Menurut Prof Dr Arief Rachman MPd, Ketua Harian Komisi Nasional Indonesia untuk UNESCO (KNIU), terdapat lima masalah pada perempuan yang menghalangi perempuan untuk mengenyam pendidikan dan berkarier. Masalah ini perlu diatasi agar kesempatan berpendidikan dan pilihan profesi perempuan semakin tinggi, termasuk menjadi peneliti.

1. Kultur yang menomorduakan perempuan
Arief mengungkapkan, perempuan Indonesia punya semangat tinggi untuk berpendidikan, namun masih sangat menghormati kultur patriarki. Kultur yang terinternalisasi di masyarakat inilah, yang lantas membuat perempuan dinomorduakan untuk akses pendidikan. Sayangnya, kultur ini juga diikuti dan bahkan diterima oleh masyarakat luas sebagai sesuatu yang wajar, bahkan oleh perempuan itu sendiri.

2. Sistem struktur sekolah kurang memberikan kesempatan bagi perempuan
Banyak pendapat masyarakat yang menunjukkan perempuan tidak perlu sekolah tinggi-tinggi. Perempuan hanya diberi porsi berbagai peran domestik, di rumah tangga. Lebih berbahayanya, virus ini masih juga meluas di sekolah.

"Pendapat yang mengatakan perempuan tak perlu sekolah tinggi menjadi virus yang masih menyebar di sekolah, dalam sistem struktur sekolah," papar Arief kepada Kompas Female, usai acara temu kangen para fellow.

3. Lemahnya kesetaraan gender
Kesetaraan gender belum diusung berbagai kebijakan yang ada pada lembaga negara. Akhirnya perwujudan kesetaraan gender masih lemah. Diperlukan resolusi politik yang mendukung dan mengusung kesetaraan gender yang tertuang dalam kebijakan lembaga negara.

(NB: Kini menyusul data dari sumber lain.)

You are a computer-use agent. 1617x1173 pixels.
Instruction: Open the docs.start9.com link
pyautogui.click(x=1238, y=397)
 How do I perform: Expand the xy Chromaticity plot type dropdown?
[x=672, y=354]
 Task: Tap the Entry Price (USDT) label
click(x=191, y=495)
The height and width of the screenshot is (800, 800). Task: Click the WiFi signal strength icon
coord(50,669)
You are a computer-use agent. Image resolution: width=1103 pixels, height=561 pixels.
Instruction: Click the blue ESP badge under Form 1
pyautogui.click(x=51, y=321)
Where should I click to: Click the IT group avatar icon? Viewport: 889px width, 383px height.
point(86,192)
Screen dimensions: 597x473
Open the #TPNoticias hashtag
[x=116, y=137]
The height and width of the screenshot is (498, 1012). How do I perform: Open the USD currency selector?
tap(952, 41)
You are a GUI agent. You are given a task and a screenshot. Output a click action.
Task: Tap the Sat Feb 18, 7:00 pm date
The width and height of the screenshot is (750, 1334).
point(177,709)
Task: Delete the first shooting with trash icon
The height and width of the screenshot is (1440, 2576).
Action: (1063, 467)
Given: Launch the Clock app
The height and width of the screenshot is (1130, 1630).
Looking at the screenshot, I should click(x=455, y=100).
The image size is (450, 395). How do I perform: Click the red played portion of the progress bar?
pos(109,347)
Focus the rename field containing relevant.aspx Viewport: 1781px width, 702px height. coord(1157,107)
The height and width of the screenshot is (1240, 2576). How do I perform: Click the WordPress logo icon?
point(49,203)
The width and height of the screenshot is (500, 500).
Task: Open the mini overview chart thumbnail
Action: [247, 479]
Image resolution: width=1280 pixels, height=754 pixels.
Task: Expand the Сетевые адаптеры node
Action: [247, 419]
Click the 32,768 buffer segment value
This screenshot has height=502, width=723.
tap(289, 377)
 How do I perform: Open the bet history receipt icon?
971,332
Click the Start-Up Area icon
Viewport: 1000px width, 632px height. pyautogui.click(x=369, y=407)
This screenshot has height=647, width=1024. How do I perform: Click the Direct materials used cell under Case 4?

"Peraturan di daerah misalnya, masih banyak yang belum mengusung kesetaraa dan keadilan gender dari segi gaji perempuan dan lelaki. Cuti kepada lelaki saat istri melahirkan juga belum diusung dalam peraturan daerah, padahal peran ayah dibutuhkan pada masa melahirkan," papar Arief.

4. Manajemen rumah tangga belum seimbang, perempuan lebih mengalah
Perempuan cenderung mengalah untuk mengurus anak dan keluarga. Akhirnya, keinginan untuk meraih gelar S2 atau S3, misalnya, tertunda atau bahkan dibatalkan demi peran sebagai ibu.

Arief menegaskan, dengan adanya manajemen rumah tangga yang lebih baik, perempuan dan lelaki memiliki kesempatan yang sama. Baik dalam mengurus rumah tangga maupun dalam mengembangkan dirinya. Untuk bersekolah, misalnya.

5. Kesepakatan pasangan yang melemahkan perempuan
Saat masih berpasangan, pada kasus tertentu, kata Arief, masih terdapat perempuan yang terbatasi untuk mengembangkan diri. Misalnya, pria akan menikahinya, dengan memberi syarat ia harus mengurus rumah tangga saja.

Kesepakatan pasangan yang dibuat sebelum menikah, bahkan menjadi syarat menikah, lantas membuat perempuan terbatasi geraknya. Masalah semacam ini tidak lantas terjadi pada setiap orang, dan sifatnya berbeda setiap kasus. Prinsipnya, ada kesepakatan tertentu yang dibuat untuk perempuan yang kemudian membatasi ruang gerak dan kemandiriannya untuk berkembang.